To study the relationship between the evolutionary patterns (branched evolution vs internal diaspora) and the TME, the researchers investigated the TME patterns in the scRNA-seq dataset and found that internal diaspora GCs have a higher proportion of endothelial cells, fibroblasts and macrophages whereas branched evolution samples have a higher proportion of plasma B cells. They also performed detailed subclustering of these cell types to demonstrate that specific subpopulations such as VWF+ ACKR1+ Endo2 and SPP1+ FN1+ TAM1 (tumor-associated macrophages) are enriched in the internal diaspora GC samples, which are cell types that are known to promote tumor growth and metastases. Their scRNA-seq analyses results are also supported by the GeoMX DSP Stroma ROIs from internal diaspora GCs.
Fig.7 Internal diaspora GC exhibits a unique tumor microenvironment.
The authors then related their analyses of the branched evolution and internal diaspora GCs with the G1-like and G2-like tumor populations. They showed that in the internal diaspora GCs, genes that were upregulated in the G2-like tumor populations such as SOX9, TSPAN8 and AGR2 were also enriched. They further analysed the role of SOX9 by performing an in vitro knockout with the CellOracle tool on a public dataset, as well as in vitro siRNA knockdown and CRISPR-mediated knockout of SOX9 on multiple cell lines. These studies showed that reduction or absence of SOX9 function results in the loss of cell viability and cell migration relative to wild type, suggesting that SOX9 may play a critical role in driving tumor progression in the internal diaspora GCs.
Fig.8 Candidate Drivers of Internal Diaspora Evolution.
Finally, the researchers investigated a specific cancer landmark known as the tumor-stromal interface (TSI). In the TSI, normal and tumor cells are mixed and interact extensively.
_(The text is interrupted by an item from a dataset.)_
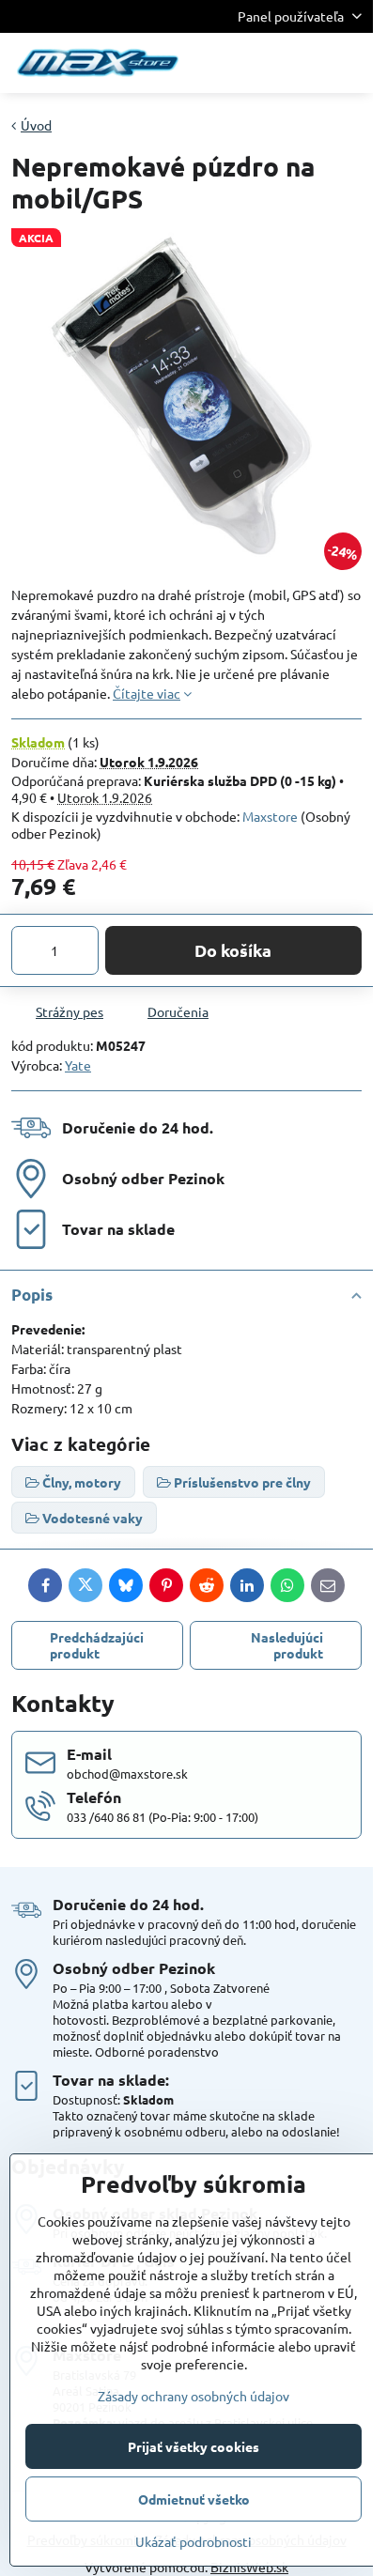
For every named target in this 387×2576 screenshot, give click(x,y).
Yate (78, 1065)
They found that the GREM1 gene, a gene associated with the TGF-B pathway was enriched in the TSI GeoMx DSP ROIs, which points to the enrichment of myofibroblastic-like cancer-associated fibroblasts (myCAFs). To support this finding, the researchers leveraged the Stereo-seq datasets and were able to distinguish the TSI bins from the stromal and tumor bins via its co-expression of both stromal and tumor markers. By partitioning the tumor regions into two, based on their proximity to stromal cells, the researchers showed that tumor regions closer to stroma cells have upregulated TGF-β levels. Thus, they conclude that GREM1 expression and increased TGF- β signalling may be potential biomarkers of the TSI in GC.
Fig.9 Tumor-stroma interfaces represent a unique TGF-β mediated cell state.
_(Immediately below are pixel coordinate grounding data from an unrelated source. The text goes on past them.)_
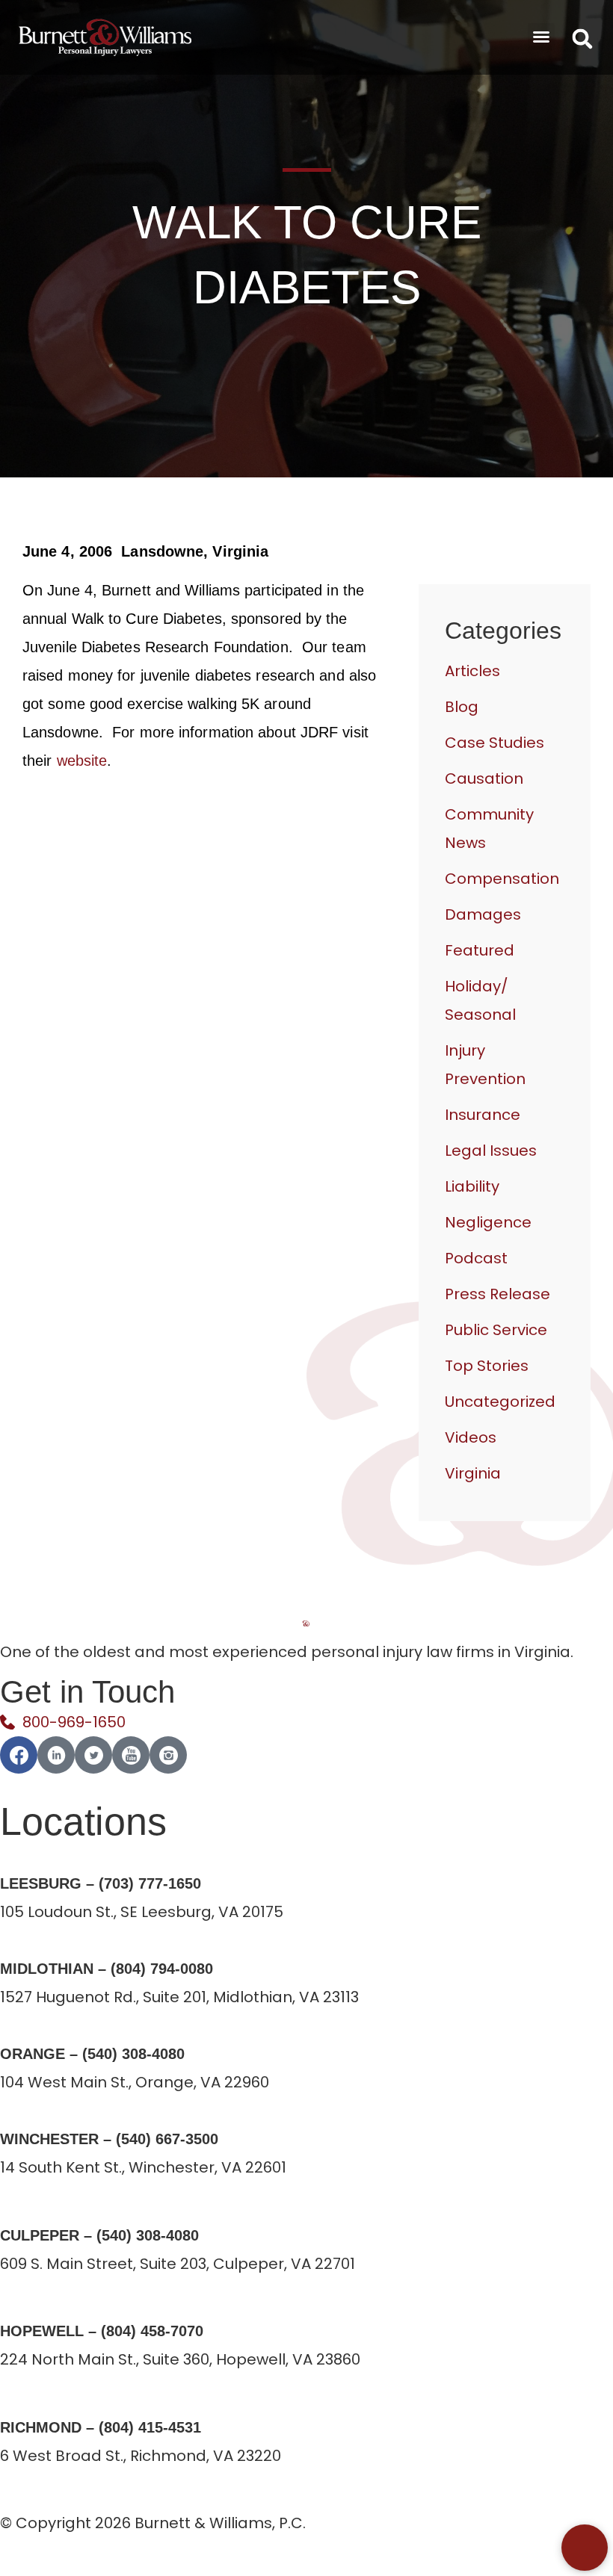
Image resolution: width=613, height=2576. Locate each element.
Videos (470, 1437)
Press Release (497, 1294)
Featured (479, 950)
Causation (484, 778)
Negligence (488, 1222)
Fig.10 Stereo-seq dataset highlights that regions closer to stromal cells have higher TGF-beta activity.
Conclusion
In conclusion, the researchers created one of the largest GeoMx DSP dataset for GC, supported by orthogonal analyses using Stereo-seq GC data. By combining spatial profiling with single-cell sequencing, they uncovered distinct spatial intratumor subgroups with unique molecular signatures, evolutionary trajectories, and TME characteristics, paving the way towards unveiling potential therapeutic targets for precision medicine approaches for GC.